Retirement Projections

  • Projections are based on the details you provided under the financial information and housing situation pages. If you do not provide current and accurate information, the projections may not be suitable for your use.
  • Projections will start from the current month, and end when you are projected to reach age 65.
  • Ordinary Account (OA), Special Account (SA) and/or Retirement Account (RA) balances are projected.
  • Initial OA balances used for projections are based on your OA balances after paying your downpayment, buyer stamp duty and legal fees. If you have indicated a co-owner, your OA balances after upfront payments will be pro-rated based on your own and your co-owner’s OA balances as well as the principal CPF amount withdrawn and accrued interest.
  • SA balances are used for projections for those aged below 55 at the point of using the planner. The initial SA balances used for projections are based on your latest available SA balances. At age 55, the SA will be closed. SA savings will be transferred to the RA up to the Full Retirement Sum, with excess SA savings transferred to the OA.

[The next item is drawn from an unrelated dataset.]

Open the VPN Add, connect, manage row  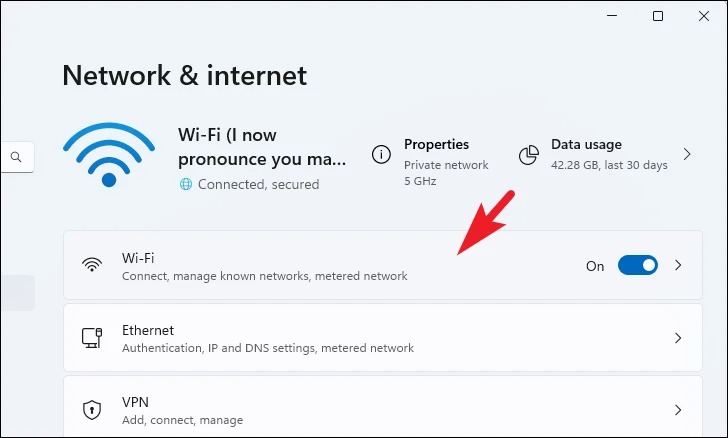point(383,407)
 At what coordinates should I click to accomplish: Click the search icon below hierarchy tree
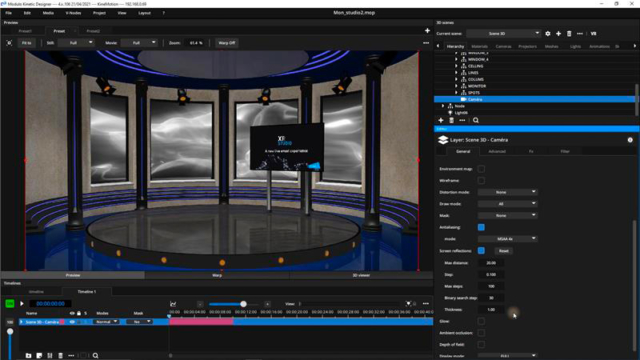(476, 120)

  • RA balances are used for projections for those aged 55 and above at the point of using the planner. The initial RA balances used are based on your latest available RA balances. If you have indicated to sell your existing property in this planner, the refunded CPF principal amount and accrued interest that is used to meet your Full Retirement Sum will also be added to your latest available RA balances.

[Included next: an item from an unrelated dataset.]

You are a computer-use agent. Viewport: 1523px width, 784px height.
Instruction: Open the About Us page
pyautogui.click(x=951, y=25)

  • Projections assume that you remain employed throughout the projection period.
    • CPF contribution rates are based on those for private sector employees and government non-pensionable employees across the different age groups.
    • CPF contributions on monthly salary are capped at the prevailing salary ceiling.
    • Annual increments to salary are assumed to be constant at 3% annual growth rate over the projection period, and applied at the end of every December.
  • CPF contributions from employment will be added to the projections of CPF savings. For OA contributions, any remaining OA contributions from employment after paying the monthly instalment of the recommended home purchase with HDB loan is used in the projections too. If you have indicated a co-owner, the monthly instalment payable is assumed to be equally divided between you and your co-owner.
  • CPF savings are assumed to grow with CPF interest over the projection period.
    • For projection period before age 55, SA balances are assumed to earn 4% interest per annum, while OA balances are assumed to earn 2.5% interest per annum. The first $60,000 (capped at $20,000 for OA) is assumed to earn an extra 1% per annum interest, which is credited to the SA.
    • For projection period after age 55, RA balances are assumed to earn 4% interest per annum, while OA balance are assumed to earn 2.5% interest per annum. The first $30,000 (capped at $20,000 for OA) is assumed to earn an additional 1% interest per annum. These additional interests will be credited to the RA.
    • CPF interest is calculated monthly, but credited and compounded annually at the end of December.
  • The projected savings are based on the sum of the OA and RA balances you are projected to have at age 65, capped at the prevailing Enhanced Retirement Sum (ERS) when you are reaching age 65. ERS is set at four times the Basic Retirement Sum, which is assumed to grow at 3.5% per annum.
  • Projected payouts are based on the assumption that the projected savings (capped at the ERS) are committed to CPF LIFE, with the payout amount based on the CPF LIFE Standard Plan payout.